== Excerpt ==
• • • •

Preheat the oven to 350F (180C/Gas 4). Brush the inside of a 10-cup (2.4L) Bundt pan with the melted butter and dust it lightly with flour. (Use a pastry brush to help distribute the flour and tap out the excess).
Whisk the flour, baking soda, baking powder, and salt in a medium bowl until thoroughly combined.
In the bowl of a stand mixer fitted with a paddle attachment, beat the butter with the sugar on medium speed for 2 to 3 minutes, until light and fluffy. Add the eggs, one at a time, beating well after each additon. Beat in the vanilla.
With the mixer on low, add the flour mixture (in three increments), alternately with the creme fraiche (in two increments), beginning and ending with the flour and beating after each addition until just combined.
Pour half of the batter into the prepared pan. Swirl half of the cranberry sauce over the batter. Pour the remaining batter over the cranberry sauce, and then swirl the remaining cranberry sauce over the batter. Sprinkle the almonds over the top. Bake for 50 to 55 minutes, until golden brown on top.
Let the cake cool in the pan on a wire rack for about 15 minutes, then invert the cake onto the rack and let it cool completely. Transfer the cake to a serving plate and drizzle the glaze over the cooled cake. The cake will keep in an airtight container at room temperature for up to 2 days.


**Creme Fraiche
2 cups (480ml) heavy cream
2 tablespoons buttermilk (I use yoghurt)
Combine the heavy cream with buttermilk, cover tightly, and let sit at room temperature (in a warm room) for at least 8 hours. Stir the mixture - it should be thick and creamy. If it hasn't thickened completely, cover the mixture again and let it sit in a warm place for another 2 to 3 hours and check it again. When it has a nice, thick consistency, it will keep in an airtight container in the refrigerator for up to 2 weeks.
(I made half the recipe, enough for one cake)


**Whole-Berry Cranberry Sauce
12 ounces (340gm) fresh cranberies
3/4 cup (180ml) water
2/3 cup (147gm) brown sugar
1/3 cup (70gm) granulated sugar
1/4 teaspoon salt
In a medium saucepan over medium-high heat, combine the cranberries with the water, brown sugar, granulated sugar, and salt and cook for about 15 minutes (after about 10 minutes, remove about 1 tablespoon of the liquid for the cranberry glaze), or until the sauce has thickened and most of the liquid has reduced. Let the sauce cool completely before using it in the cake. The sauce keeps in an airtight container in the refrigerator for up to 3 days.

• • • •

== Supplied data ==
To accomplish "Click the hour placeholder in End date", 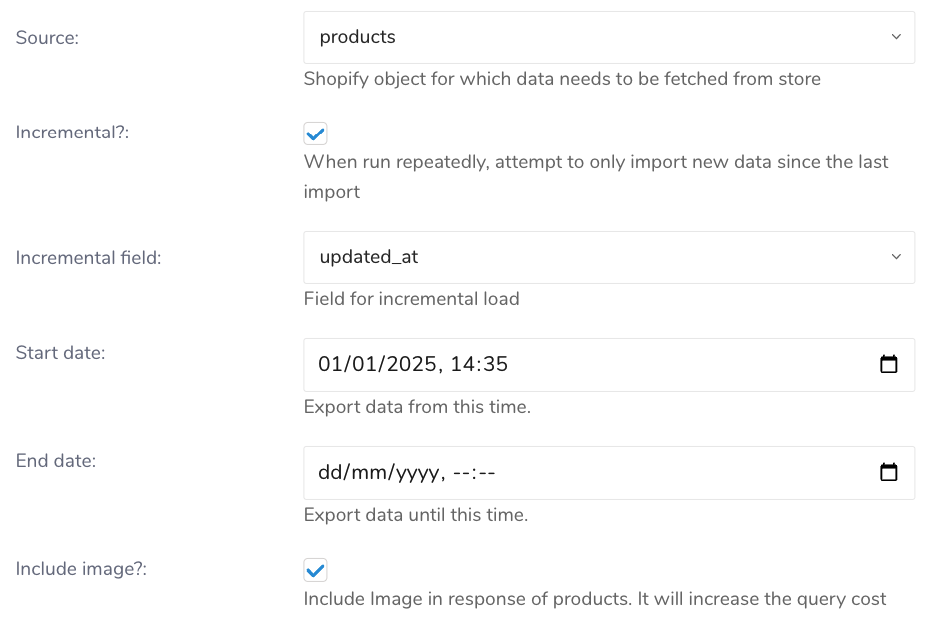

• • • •

== List of tasks ==
• a. Transcribe the cranberry cake recipe starting with "In the bowl" and going on through "in the vanilla.".
• b. Answer these questions using the cranberry cake recipe:
(i) How long should the cake bake?
(ii) For at least how many hours should the creme fraiche mixture sit at room temperature?
(iii) For how long does the cranberry sauce keep in the refrigerator?
• c. Write the next part of the cranberry cake recipe, picking up after its final sentence.

== Answers given ==
• a.
In the bowl of a stand mixer fitted with a paddle attachment, beat the butter with the sugar on medium speed for 2 to 3 minutes, until light and fluffy. Add the eggs, one at a time, beating well after each additon. Beat in the vanilla.

• b.
(i) 50 to 55 minutes, until golden brown on top.
(ii) At least 8 hours.
(iii) Up to 3 days.

• c.
**Cranberry Glaze
1 cup (93gm) confectioners' sugar
1/2 teaspoon pure almond extract
1 tablespoon cranberry juice (reserved from making the cranberry sauce)
Mix the confectioners' sugar, almond extract, and cranberry juice in a small bowl until smooth.



Saturday, October 15, 2011

Apple Butterscotch Bundt Cake

Another addition to my ever increasing collection of cookbooks, "Cake Simple" recently released, is now on my bookshelf. Authored by Christie Matheson, who co-authored together with Joanne Chang in best selling cookbook "Flour". The first thing that caught my attention is that this book is all about bundt cakes. I love baking bundt cakes, as it looks pretty elegant either plain or frosted. Mostly I prefer them plain as most frostings are sweet. As soon as I received this book a few days ago, this recipe was bookmarked. It is not a very big book, but it is a beautiful book, about 42 recipes printed on thick glossy paper with beautiful photograhps every few pages of so.



There's a whole lot of apples in one cake, 4 cups. I use a mixture of Granny Smith and Red Delicious Apples. When I mixed them into the batter, looks like the batter is barely enough to cover the cake. But not to worry, it bakes up rather nicely. 




While the cake is baking, "cinnamon is in the air!".  Your neighbour would know that you are definitely baking something!  




Overall, this is a nice cake. If you love apples and cinnamon, then you would like this. The butterscotch icing is nice, even though it is very sweet as most icing are, it makes a good icing for this cake. I did reduce the sugar in the cake and when eaten on it's own, the sweetness is just right, but really sweet with the butterscotch icing.



The texture is moist, soft and there's apple chunks in every bite!

I'm sharing this with
Bake with Bizzy at Bizzy B Bakes
Full Plate Thursday at Miz Helen's Country Cottage


And I'm bringing this to a Cookbook Party, hosted by Louise of Months of Edible Celebrations. Louise is celebrating her Blogoversary by throwing a Cookbook Party, and October being the National Cookbook Month! There's a whole list of food celebrations just for the month of October! For full details, hop over to Months of Edible Celebrations. I'm submitting this cake under the list "Apple Month"!



Apple Butterscotch Bundt Cake
(adapted from "Cake Simple" by Christie Matheson)
Serves 12-14
Melted butter for greasing the pan
3 cups (360gm) all-purpose flour, plus more for dusting the pan
2 teaspoons ground cinnamon (I use 1 tsp)
1/2 teaspoon ground nutmeg
1 teaspoon baking soda
1/2 teaspoon salt
1-1/2 cups (360ml) canola oil
1 cup (200gm) granulated sugar (I use 140gm)
1/2 cup (110gm) packed brown sugar (I use 80gm)
3 eggs
2 teaspoons vanilla extract
4 cups (500gm) diced peeled apples
1 cup (100gm) walnuts, toasted and chopped


Preheat the oven to 325F (165C/gas 3). Brush the inside of a 12-cup (2.8L) Bundt pan thoroughly with the melted butter and dust it lightly with flour. (Use a pastry brush to help distribute the flour and tap out any excess).
Whisk the flour, cinnamon, nutmeg, baking soda, and salt in a medium bowl until thoroughly combined.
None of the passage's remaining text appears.